On the equivalence of global quadratic growth condition and second-order sufficient condition

Abstract

The main purpose of this thesis is to study various properties of quadratically constrained quadratic programming problems. We concentrate on the existence of solutions and global second-order sufficient conditions for the quadratic problems. First, we study the existence of global solutions for general quadratic programming problems. With the tool of asymptotical directions of sets, we provide an alternative proof for the nonemptiness of intersection of a sequence of nested sets defined by a finite number of convex quadratic functions, which can be applied to show the existence results of the corresponding optimization problems. We also prove the existence of global solutions of the convex quadratic program with convex quadratic constraints by an analytic approach. Next, we study the global quadratic growth condition and the global second-order sufficient condition for the quadratic programming problems.
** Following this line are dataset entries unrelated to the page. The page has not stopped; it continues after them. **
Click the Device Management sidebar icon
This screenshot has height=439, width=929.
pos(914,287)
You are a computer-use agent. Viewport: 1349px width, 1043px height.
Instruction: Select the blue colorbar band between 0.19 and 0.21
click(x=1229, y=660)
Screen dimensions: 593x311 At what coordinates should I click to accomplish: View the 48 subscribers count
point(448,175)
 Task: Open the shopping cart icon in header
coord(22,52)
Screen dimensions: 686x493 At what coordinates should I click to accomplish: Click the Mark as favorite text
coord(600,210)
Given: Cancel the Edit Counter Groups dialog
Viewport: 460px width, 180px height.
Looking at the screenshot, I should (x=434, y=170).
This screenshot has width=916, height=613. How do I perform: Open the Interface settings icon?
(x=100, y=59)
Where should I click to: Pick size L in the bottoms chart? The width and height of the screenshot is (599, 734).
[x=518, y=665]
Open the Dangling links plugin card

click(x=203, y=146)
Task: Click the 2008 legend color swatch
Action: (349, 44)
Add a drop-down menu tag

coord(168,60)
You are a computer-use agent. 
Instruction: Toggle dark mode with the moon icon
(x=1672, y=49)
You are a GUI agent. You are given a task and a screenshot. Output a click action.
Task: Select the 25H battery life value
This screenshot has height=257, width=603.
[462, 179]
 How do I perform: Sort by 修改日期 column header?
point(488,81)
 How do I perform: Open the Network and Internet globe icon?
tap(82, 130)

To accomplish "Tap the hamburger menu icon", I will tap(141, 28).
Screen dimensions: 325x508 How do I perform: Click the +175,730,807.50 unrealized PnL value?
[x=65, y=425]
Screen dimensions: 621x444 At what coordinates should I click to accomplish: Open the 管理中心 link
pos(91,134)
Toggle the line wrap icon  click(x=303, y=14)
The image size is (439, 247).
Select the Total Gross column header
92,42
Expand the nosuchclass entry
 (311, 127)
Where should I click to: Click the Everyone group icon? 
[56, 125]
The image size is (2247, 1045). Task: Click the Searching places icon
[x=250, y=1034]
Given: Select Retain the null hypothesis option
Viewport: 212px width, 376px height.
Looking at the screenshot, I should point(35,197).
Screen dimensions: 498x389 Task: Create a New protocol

By formulating the problem in the form of minimizing a maximum function of a finite number of quadratic functions, we study the relation between the global quadratic growth condition and the global second-order sufficient condition for the maximum function. As is shown, the global second-order sufficient condition implies the global quadratic growth condition. But the reverse implication is in general not true. We show that, when the solution set is a singleton and the number of quadratic term is 2, the reverse implication holds. For the homogeneous quadratic case, these two are equivalent. We then apply the corresponding results to the constrained optimization problem in standard form. Finally, we investigate the fractional programming problems. We present the S-lemma for the fractional functions. We also obtain the attainability property of various types of fractional programming problems.